I just completed a 365-page novel (title and author withheld to protect the guilty) with an interesting storyline and a cute writing style. The f-bomb was used 200 times, or every other page. If the author skipped several pages with it, he would make up for it with a page containing the alternate word for copulation half a dozen times or more. On page twenty-three he stretched it to seven. I kept expecting a page with ten-plus usage, which, in my untutored judgment, would qualify the author to be nominated for the Ignobel Prize for Literature.

I’m no prude, and during my years in the Navy and Marine Corps I heard it used more often than quacks from a flock of mallards. But I wonder. I wonder just why this crass word for a particular biological function is the exclamation of choice more often than not. Maybe because it rhymes with other pleasant-experience words, like: luck (good, that is); buck (everybody loves greenbacks); truck (everybody craves a pickup, even if not admitting such); puck (some linguistic historians posit the carnal knowledge term was first uttered during a 4th-century hockey game). But I digress.

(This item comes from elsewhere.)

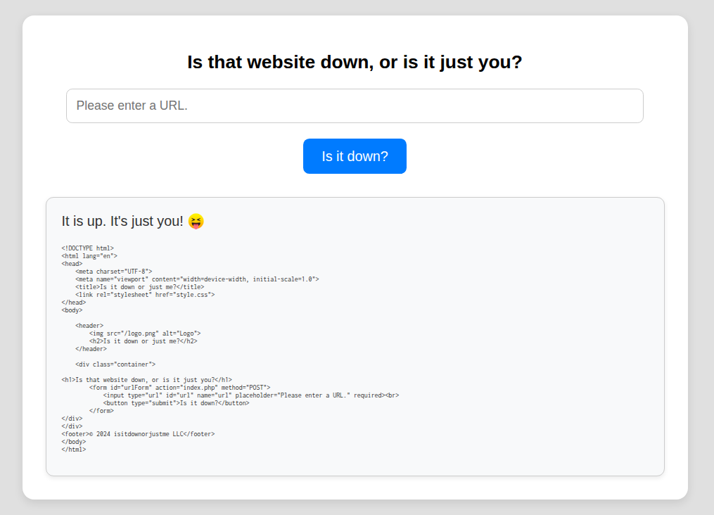Click the "Please enter a URL." input field
This screenshot has height=515, width=714.
(355, 106)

Never mind that the f-bomb is a word for what (sometime, somewhere) is a sacred act reserved for two people in a deeply committed love relationship. Oops. Silly me. That idea flew out the window with standup comedians and WWE wrestling behemoths. Never mind that for-better-or-worse (for which consummation of a marriage used to be reserved . . . oops, silly me again), the term is offensive to some. Like, who cares who one offends these days of First Amendment ultra-hoopla? Never mind that the hyper-use of the f-bomb showcases a lack of creativity and/or a sad unfamiliarity with the rich vocabulary contained in the English (or any other) language. Be it the spoken or written word, a large percentage of folk, writers and readers, seem more than okay to not be challenged with more than Dick-and-Jane literary skills. Never mind that we’re bringing up generations of kids who, at the dinner table, don’t give a second thought before saying, “Please pass the f-ing butter.”

You might have noticed that I have not completely spelled out the term. This is not out of fear or some Victorian sense of propriety. It’s because a) I’m tired of hearing and seeing it ad nauseum, b) I don’t wish to validate the crass use of something which I (again, foolish me) hold to be a holy act between committed lovers, and c) I just think there is a dingy-dangy-darnit better use of language than the f-bomb affords. Lee Child says (who uses no profanity in his acclaimed Reacher series books) that while in real life highly stressed people might cuss a blue streak, on the written page, that quickly grows tiring and trite, and stinks of a writer trying too hard.

Some supposedly esteemed psychological studies claim that blasting away with expletives is good for the psyche . . . relieves tension etc., and I’m in no position to dispute that. But I can state from personal experience that uttering “raspberries” at the top of my lungs after smashing my thumb with a hammer does every bit as much as yelling . . . well, you know. Try it sometime. Might work for you too. And it might be respecting a grandparent’s sensitivities.